A few minutes later a kid shows up with a little suitcase full of gear and I know what kind of dog and pony show I am in for right away, but there seems no way out except to let things run their course. His company is working “with” the city and he’s not there to sell us anything. Yeah right. He goes through his interminable demo with his strips of acetate paper and his water tester, and eventually we get to the pitch.
Sorry mate, but I woke up this morning with certain expectations for the day: I’m going to go to work; I’m going to walk the dog; I might change a diaper or two; I’ll probably cook dinner; maybe I’ll write for a bit once my son goes to bed. You know what wasn’t on that list? Buying a $7,500 water filtration system. I don’t care that I (and my heirs) have the option of paying it off in $34.95 installments from now until the heat-death of the universe.
Say what you will about the wisdom Government of Ontario, but ever since the Walkerton tragedy it has adopted some of the most stringent water quality standards of anywhere in the world. As such, I’m pretty confident that the water flowing from my tap is safe to drink and wash with, occasional chlorine overtones notwithstanding. So my friend, I’m not going to react as if I have been drinking deuterium all this time on account of it having one or two parts per million more copper than you suggest it should.
I wish now that I could remember the name of the company the kid (who in fairness was a pleasant enough person himself) was with. I think they were based in Ottawa. Their approach was predicated on the same sort of disingenuousness and hard sell tactics made famous by Green Life Water Filtration, though I think it was a different outfit this time.
Anyways, to direct salespeople of the world visiting or calling this neighbourhood, here is what I have to say. I realize that you are just trying to eke out a living in a still-lagging economy. I realize that not all of you are deceitful or unethical. I understand that a small fraction of the houses you call on may be a good fit for what you have to offer. Maybe there are a few people who don’t mind paying $4,500 over a 15-year rental agreement period for a hot water heater that would cost $1,000 to buy outright; perhaps there are a couple of affluent households who want a Cadillac filtration system for their drinking water.
But this is an area with mixed-demographics.
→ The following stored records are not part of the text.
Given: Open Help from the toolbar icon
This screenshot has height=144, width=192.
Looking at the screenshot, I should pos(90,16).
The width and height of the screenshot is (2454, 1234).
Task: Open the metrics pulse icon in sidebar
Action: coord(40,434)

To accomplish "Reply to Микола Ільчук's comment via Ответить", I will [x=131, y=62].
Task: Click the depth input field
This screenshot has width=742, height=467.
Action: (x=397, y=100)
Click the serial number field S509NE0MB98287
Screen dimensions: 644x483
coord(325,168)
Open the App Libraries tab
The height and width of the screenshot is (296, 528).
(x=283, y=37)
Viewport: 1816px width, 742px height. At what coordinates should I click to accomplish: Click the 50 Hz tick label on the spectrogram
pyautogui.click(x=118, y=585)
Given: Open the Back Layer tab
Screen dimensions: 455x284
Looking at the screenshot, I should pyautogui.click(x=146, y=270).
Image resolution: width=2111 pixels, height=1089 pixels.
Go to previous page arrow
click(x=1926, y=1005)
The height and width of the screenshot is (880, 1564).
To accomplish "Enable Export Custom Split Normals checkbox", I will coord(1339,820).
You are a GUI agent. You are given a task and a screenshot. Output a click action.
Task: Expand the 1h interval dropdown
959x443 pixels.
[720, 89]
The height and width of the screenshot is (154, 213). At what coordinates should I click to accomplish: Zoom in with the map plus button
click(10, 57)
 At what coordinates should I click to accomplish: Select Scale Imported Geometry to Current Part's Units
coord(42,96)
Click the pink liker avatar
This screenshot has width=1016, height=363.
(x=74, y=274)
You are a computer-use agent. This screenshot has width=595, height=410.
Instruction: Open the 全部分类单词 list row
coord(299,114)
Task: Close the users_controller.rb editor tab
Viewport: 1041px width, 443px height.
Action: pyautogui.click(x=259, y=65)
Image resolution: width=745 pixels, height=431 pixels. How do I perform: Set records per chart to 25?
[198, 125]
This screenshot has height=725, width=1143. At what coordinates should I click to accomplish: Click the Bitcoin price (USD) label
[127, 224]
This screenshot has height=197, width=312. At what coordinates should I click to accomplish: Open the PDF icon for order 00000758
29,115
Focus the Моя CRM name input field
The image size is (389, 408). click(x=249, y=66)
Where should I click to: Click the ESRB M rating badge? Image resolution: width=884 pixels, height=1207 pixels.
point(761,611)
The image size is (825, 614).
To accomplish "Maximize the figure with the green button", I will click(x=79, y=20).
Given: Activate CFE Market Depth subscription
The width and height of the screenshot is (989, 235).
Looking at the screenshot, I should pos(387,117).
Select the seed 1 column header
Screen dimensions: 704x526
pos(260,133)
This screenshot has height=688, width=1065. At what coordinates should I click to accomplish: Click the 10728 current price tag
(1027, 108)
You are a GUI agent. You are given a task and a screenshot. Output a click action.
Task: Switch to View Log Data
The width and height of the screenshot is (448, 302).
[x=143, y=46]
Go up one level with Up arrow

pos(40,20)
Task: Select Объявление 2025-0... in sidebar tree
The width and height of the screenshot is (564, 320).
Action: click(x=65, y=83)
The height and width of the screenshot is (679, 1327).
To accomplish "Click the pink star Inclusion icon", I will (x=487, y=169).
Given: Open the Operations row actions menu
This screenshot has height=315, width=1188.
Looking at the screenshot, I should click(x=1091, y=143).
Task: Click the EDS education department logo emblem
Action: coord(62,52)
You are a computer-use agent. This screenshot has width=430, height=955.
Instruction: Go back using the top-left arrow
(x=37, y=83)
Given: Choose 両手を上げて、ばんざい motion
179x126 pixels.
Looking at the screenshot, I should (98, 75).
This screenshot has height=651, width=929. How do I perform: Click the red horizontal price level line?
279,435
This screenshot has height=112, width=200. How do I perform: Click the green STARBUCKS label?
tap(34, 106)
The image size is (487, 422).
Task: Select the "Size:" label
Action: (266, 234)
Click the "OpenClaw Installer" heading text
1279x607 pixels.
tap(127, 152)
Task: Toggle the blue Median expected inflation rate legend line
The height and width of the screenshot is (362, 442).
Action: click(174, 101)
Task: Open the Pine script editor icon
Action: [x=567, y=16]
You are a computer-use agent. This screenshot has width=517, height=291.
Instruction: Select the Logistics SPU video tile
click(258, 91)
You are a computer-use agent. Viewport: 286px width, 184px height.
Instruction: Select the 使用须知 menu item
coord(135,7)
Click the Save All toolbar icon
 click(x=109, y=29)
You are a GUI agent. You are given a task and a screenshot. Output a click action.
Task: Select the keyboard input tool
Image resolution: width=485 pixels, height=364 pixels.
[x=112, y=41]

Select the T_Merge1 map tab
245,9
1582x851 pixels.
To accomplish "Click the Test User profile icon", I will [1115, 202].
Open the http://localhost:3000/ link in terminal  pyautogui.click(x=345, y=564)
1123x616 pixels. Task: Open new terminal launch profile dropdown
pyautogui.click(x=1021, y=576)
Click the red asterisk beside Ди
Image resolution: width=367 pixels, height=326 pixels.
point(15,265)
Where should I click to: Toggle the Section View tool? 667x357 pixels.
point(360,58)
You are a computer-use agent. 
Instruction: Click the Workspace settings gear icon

There are young first-time owners who might be baffled into thinking they are getting a good deal by all the fast-talking. There are seniors who grew up in a more trusting and credulous time. There are widows and widowers, some of whom likely relied on their late spouses to worry about hot water tanks and dealing with the utility company. These are people vulnerable to being scammed. I’m sure that most don’t need and that many can ill-afford the things you are hawking. That’s why there will be one more letter of complaint reaching the BBB about National Home Services soon, this one with my signature affixed, and there will be similar missives issued for any other high-pressure companies that come to this door henceforth.
Still with all that said, I’m not 100 per cent opposed to door-to-door sales. I don’t have a “No Soliciting” sign or my “Labrador Retriever On Duty” notice posted in the window. If you are a Boy Scout selling apples, or a Girl Guide peddling cookies then knock away. If you are a volunteer canvassing the neighbourhood to raise funds for some worthy cause, then let me get my chequebook.
But, if the paragraph above doesn’t describe what you have to sell, then when your feet bring you within sight of my porch, you’d best just keep on walking pal.